When I try to run build with gradle with the -t flag:
./gradlew clean build -x test -t
I get prompt line:
Waiting for changes to input files of tasks... (ctrl-d to exit)
but when I try it with bootRun command it doesn't work/appear:
./gradlew clean bootRun -t
Does it work with Spring Boot? (I know about Spring dev tools plugin - 1.3 is not released yet)
andy-wilkinson is correct in his answer : gradle bootRun never completes because some applications run indefinitely. Its well documented in this issue in the grails project.
I've found a way to force bootRun to live reload the application from the command line. The key items here are the gradle daemon and the spring-boot-devtools package.

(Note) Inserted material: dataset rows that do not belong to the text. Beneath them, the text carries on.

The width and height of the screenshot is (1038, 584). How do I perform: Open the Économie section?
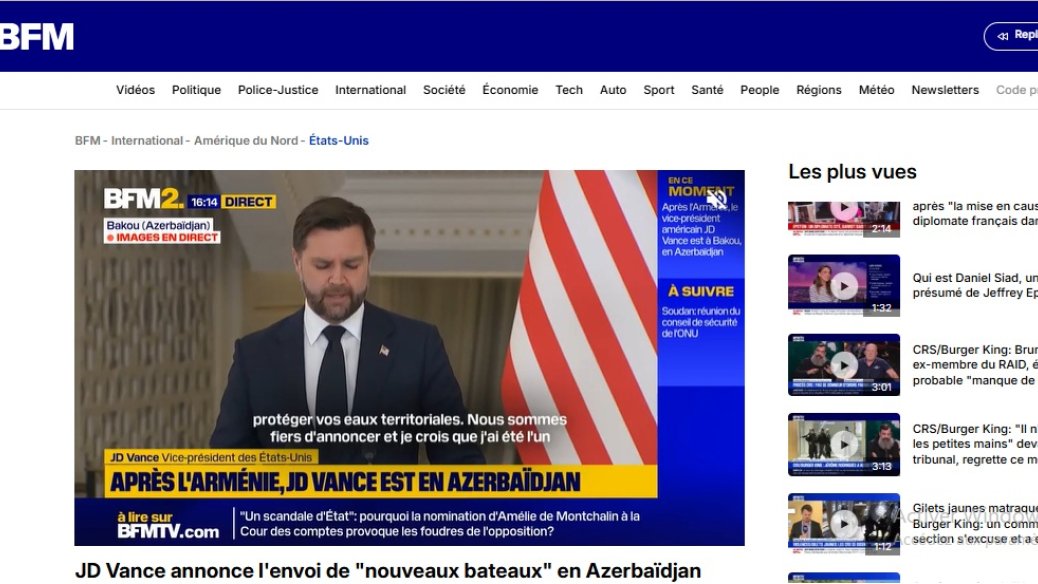point(510,89)
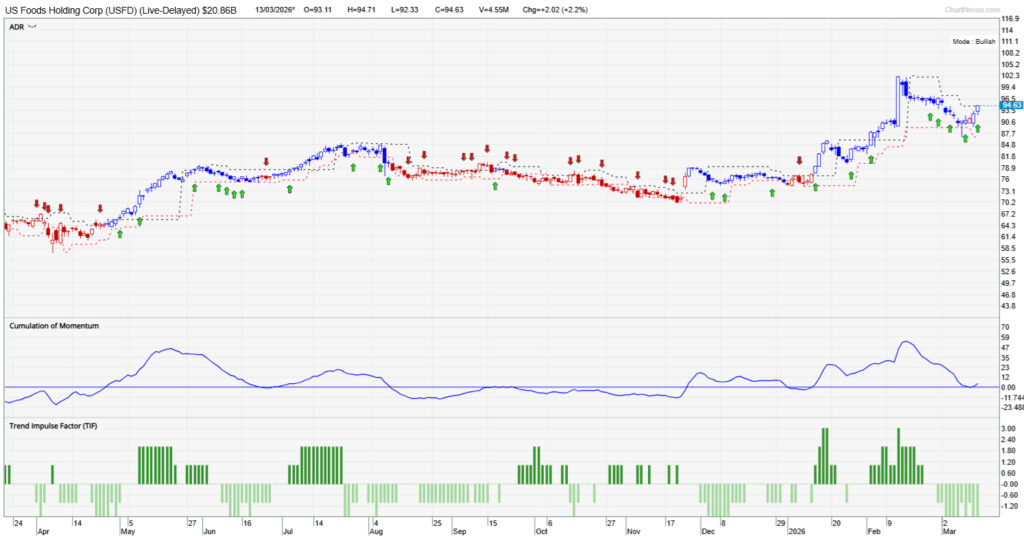Click the Aug label on the time axis
The height and width of the screenshot is (536, 1024).
pyautogui.click(x=376, y=533)

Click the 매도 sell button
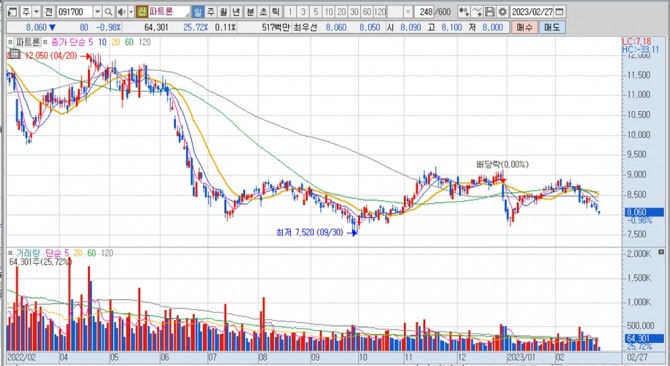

To get it to live reload you need to have 2 terminals open.
gradle build --continuous
build --continuous will keep satisfying the initial build request until stopped
gradle build --continuous --quiet & 2>1 >/dev/null runs in the background, but you would miss the important build warnings/errors. gradle --stop to stop watching.
gradle bootRun
Bootrun starts with spring-boot-devtools on classpath, which will detect changes and restart application.
It depends on the nature of your Spring Boot application. If you app typically runs and then exits then continuous build will work. However if your app typically stays alive indefinitely, for example because it's a web app that handles HTTP requests, then it won't work. In the latter case the bootRun task never completes so Gradle doesn't know that it's time to start watching for changes.